In part 1 we discussed the normal equation to train a linear regression model. Now we will look at a very different training method, better suited for cases where there are a large number of features, or too many training instances to fit in memory.

Gradient Descent

This is a very generic optimization algorithm capable of finding optimal solutions to a wide range of problems. The general idea of Gradient Descent is to tweak parameters iteratively in order to minimize a cost function.

Suppose you are lost in the mountains in a dense fog; you can only feel the slope of the ground below your feet. A good strategy to get to the bottom of the valley quickly is to go downhill in the direction of the steepest slope. This is exactly what Gradient Descent does: it measures the local gradient of the error function with regards to the parameter vector θ, and it goes in the direction of descending gradient. Once the gradient is zero, you have reached a minimum!

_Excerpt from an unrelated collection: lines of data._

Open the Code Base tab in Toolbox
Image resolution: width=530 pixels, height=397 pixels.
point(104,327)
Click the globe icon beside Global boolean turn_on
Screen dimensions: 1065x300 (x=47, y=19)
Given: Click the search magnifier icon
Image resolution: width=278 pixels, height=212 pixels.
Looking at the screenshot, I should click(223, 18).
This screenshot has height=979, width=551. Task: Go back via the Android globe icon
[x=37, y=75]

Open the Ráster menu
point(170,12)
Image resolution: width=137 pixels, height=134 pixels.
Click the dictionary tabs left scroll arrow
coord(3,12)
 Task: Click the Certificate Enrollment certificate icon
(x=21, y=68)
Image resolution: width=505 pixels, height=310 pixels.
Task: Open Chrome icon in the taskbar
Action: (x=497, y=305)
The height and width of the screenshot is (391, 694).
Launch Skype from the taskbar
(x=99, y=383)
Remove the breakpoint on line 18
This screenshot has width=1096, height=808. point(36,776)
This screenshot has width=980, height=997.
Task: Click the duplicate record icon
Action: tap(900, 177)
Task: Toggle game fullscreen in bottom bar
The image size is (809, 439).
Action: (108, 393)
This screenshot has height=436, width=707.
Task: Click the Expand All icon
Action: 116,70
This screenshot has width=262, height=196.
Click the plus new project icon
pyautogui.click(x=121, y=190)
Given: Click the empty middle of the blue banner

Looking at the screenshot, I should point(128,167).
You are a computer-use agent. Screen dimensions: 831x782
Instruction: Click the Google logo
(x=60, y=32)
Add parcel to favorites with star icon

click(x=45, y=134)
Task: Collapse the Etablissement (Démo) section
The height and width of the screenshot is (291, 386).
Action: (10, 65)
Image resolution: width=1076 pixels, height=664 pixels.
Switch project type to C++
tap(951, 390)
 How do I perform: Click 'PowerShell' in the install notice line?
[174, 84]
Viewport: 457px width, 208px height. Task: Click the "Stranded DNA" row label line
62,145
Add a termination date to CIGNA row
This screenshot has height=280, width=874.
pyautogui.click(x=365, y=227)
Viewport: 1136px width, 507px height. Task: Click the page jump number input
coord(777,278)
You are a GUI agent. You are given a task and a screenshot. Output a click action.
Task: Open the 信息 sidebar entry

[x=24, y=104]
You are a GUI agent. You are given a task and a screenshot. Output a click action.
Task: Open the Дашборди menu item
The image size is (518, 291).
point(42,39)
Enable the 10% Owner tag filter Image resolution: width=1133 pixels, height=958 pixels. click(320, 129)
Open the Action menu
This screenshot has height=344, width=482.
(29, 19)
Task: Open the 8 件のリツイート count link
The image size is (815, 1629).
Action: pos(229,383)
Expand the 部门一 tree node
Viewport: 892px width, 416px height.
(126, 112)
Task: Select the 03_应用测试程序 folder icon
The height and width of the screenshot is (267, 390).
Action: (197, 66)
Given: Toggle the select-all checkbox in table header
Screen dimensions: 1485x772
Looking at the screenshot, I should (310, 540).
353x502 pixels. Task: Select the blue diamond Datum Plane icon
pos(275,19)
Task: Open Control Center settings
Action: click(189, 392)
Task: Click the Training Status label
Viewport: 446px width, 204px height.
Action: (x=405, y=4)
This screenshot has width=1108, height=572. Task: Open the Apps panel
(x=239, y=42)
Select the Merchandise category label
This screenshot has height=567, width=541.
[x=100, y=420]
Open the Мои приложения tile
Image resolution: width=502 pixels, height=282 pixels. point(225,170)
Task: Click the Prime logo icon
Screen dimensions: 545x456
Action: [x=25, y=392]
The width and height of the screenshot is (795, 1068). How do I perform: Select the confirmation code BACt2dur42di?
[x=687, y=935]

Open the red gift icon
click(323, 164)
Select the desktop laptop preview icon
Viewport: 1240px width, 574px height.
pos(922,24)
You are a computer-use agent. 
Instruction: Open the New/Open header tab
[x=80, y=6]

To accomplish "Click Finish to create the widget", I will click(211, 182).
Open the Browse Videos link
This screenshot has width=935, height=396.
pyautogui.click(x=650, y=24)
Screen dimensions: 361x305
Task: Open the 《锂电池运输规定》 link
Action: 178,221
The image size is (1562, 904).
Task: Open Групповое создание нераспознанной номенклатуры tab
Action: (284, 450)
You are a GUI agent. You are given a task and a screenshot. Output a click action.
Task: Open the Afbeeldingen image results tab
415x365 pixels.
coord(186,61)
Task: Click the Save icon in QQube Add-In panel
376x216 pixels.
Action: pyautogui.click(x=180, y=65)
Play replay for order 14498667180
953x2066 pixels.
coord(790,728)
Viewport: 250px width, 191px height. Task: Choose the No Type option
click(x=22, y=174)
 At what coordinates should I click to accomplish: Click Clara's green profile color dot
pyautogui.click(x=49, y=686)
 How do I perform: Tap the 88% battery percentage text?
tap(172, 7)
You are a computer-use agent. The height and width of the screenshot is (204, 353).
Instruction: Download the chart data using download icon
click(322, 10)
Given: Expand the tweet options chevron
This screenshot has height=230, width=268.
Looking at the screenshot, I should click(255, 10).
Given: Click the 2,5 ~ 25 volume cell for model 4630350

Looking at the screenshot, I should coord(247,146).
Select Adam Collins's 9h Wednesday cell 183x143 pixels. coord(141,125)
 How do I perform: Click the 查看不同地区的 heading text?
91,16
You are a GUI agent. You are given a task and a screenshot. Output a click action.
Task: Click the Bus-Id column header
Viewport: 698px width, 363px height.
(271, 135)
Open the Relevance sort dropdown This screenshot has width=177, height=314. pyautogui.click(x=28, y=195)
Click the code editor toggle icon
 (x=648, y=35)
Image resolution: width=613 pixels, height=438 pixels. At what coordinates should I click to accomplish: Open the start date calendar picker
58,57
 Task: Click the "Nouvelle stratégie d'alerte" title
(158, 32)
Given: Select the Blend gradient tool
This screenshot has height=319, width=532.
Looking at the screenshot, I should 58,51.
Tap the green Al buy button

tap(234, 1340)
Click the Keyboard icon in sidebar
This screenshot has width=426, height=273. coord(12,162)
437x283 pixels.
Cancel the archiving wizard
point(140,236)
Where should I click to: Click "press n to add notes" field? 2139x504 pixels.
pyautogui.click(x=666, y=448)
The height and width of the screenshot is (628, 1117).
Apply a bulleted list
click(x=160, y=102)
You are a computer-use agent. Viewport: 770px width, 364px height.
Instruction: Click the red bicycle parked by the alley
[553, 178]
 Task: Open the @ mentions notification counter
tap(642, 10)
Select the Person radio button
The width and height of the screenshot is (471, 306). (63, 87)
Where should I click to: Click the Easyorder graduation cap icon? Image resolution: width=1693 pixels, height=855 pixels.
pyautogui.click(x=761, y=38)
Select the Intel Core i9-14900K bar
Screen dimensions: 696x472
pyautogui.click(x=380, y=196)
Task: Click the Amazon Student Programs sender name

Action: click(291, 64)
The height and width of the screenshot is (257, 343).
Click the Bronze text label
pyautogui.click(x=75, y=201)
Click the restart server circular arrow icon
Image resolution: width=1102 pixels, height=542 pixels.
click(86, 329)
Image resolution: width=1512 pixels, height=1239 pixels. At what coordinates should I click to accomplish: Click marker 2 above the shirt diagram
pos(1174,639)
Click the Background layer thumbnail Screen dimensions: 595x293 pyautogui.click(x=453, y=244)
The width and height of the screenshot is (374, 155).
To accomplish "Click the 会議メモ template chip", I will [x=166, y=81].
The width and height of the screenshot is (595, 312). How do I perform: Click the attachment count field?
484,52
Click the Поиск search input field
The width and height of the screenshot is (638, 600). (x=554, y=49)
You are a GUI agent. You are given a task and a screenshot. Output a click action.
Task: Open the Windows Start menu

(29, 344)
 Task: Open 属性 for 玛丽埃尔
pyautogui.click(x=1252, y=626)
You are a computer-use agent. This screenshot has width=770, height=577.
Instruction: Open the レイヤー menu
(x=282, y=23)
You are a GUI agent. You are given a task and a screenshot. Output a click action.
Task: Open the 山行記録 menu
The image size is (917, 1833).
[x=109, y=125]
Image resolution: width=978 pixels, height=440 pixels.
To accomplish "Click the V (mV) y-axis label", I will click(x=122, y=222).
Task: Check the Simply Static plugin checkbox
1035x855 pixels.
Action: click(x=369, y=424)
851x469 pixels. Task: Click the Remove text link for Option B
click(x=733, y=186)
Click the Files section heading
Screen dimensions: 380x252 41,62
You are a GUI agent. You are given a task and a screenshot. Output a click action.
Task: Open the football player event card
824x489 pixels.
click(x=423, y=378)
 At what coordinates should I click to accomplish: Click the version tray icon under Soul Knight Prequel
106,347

Concretely, you start by filling θ with random values (this is called random initialization), and then you improve it gradually, taking one baby step at a time, each step attempting to decrease the cost function (e.g., the MSE), until the algorithm converges to a minimum:

An important parameter in Gradient Descent is the size of the steps, determined by the learning rate hyperparameter. If the learning rate is too small, then the algorithm will have to go through many iterations to converge, which will take a long time.

On the other hand, if the learning rate is too high, you might jump across the valley and end up on the other side, possibly even higher up than you were before. This might make the algorithm diverge, with larger and larger values, failing to find a good solution.

Challenges of Gradient descent

Not all cost functions look like nice regular bowls. There may be holes, ridges, plateaus, and all sorts of irregular terrains, making convergence to the minimum very difficult. The figure below shows the two main challenges with Gradient Descent:

  • If the random initialization starts the algorithm on the left, then it will converge to a local minimum, which is not as good as the global minimum.
  • If it starts on the right, then it will take a very long time to cross the plateau, and if you stop too early you will never reach the global minimum.

Fortunately, the MSE cost function for a Linear Regression model happens to be a convex function, which means that if you pick any two points on the curve, the line segment joining them never crosses the curve. This implies that there are no local minima, just one global minimum. It is also a continuous function with a slope that never changes abruptly.

These two facts have a great consequence: Gradient Descent is guaranteed to approach arbitrarily close the global minimum (if you wait long enough and if the learning rate is not too high). In fact, the cost function has the shape of a bowl, but it can be an elongated bowl if the features have very different scales (without feature scaling):

Gradient descent with and without feature scaling

As you can see, on the left the Gradient Descent algorithm goes straight toward the minimum, thereby reaching it quickly, whereas on the right it first goes in a direction almost orthogonal to the direction of the global minimum, and it ends with a long march down an almost flat valley. It will eventually reach the minimum, but it will take a longer time.

So when using Gradient Descent, you should ensure that all features have a similar scale, or else it will take much longer to converge.

This diagram also illustrates the fact that training a model means searching for a combination of model parameters that minimizes a cost function (over the training set). It is a search in the model’s parameter space: the more parameters a model has, the more dimensions this space has, and the harder the search is.

Batch Gradient Descent

To implement Gradient Descent, you need to compute the gradient of the cost function with regards to each model parameter θⱼ. In other words, you need to calculate how much the cost function will change if you change θⱼ just a little bit. This means you have to take the partial derivative of the cost function with respect to θⱼ.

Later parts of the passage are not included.